Stored items
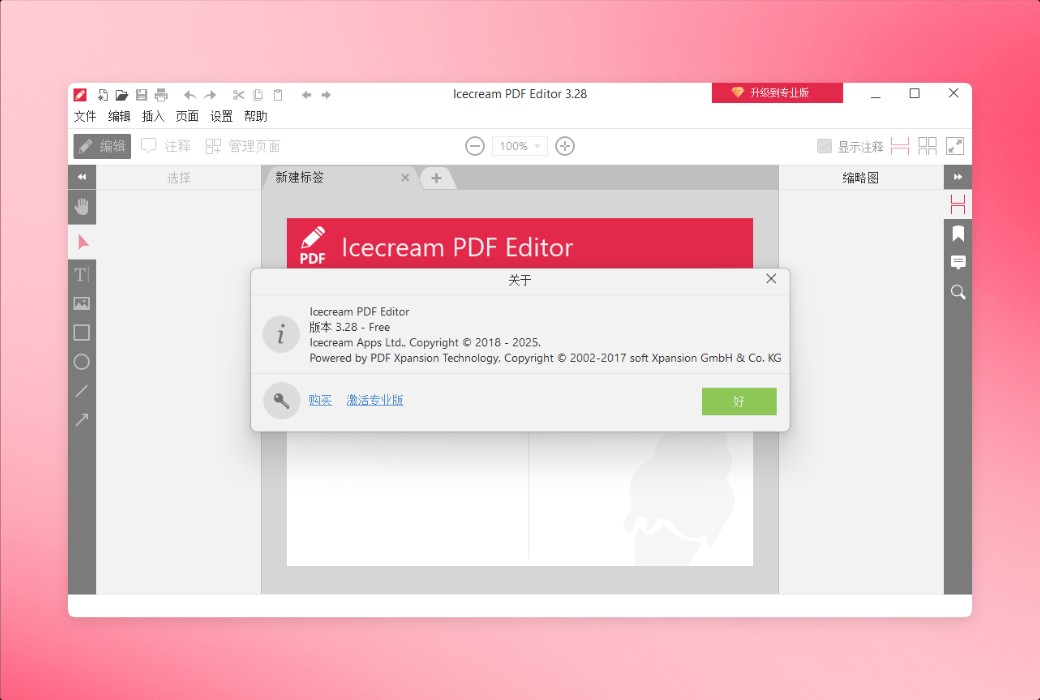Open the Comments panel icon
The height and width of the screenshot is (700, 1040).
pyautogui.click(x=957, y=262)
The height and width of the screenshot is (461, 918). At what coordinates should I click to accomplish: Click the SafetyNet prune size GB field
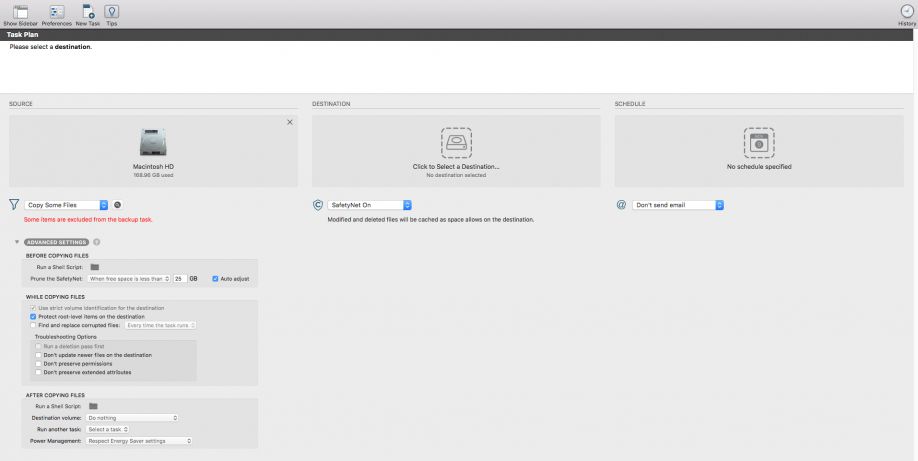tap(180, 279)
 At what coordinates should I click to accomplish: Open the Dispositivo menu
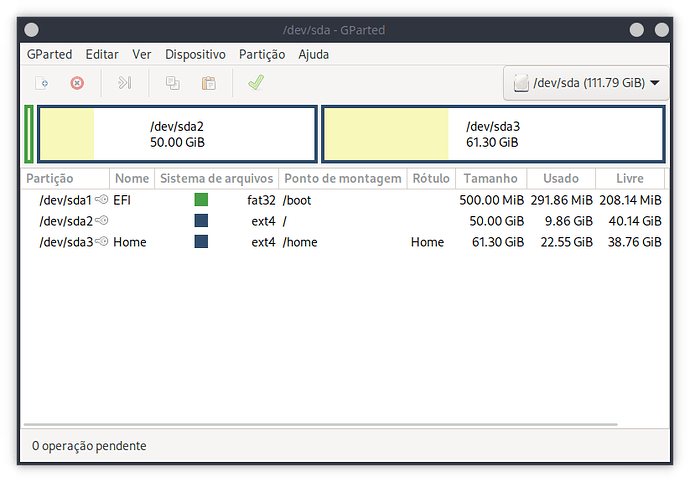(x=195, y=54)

Directions
Repeat exactly the line containing "The height and width of the screenshot is (461, 918)." and every line after it through the end of the records, and nothing else. Leave the pictures out.

Response below
The height and width of the screenshot is (461, 918). At what coordinates should I click to accomplish: Click the SafetyNet prune size GB field
tap(180, 279)
 At what coordinates should I click to accomplish: Open the Dispositivo menu
(x=195, y=54)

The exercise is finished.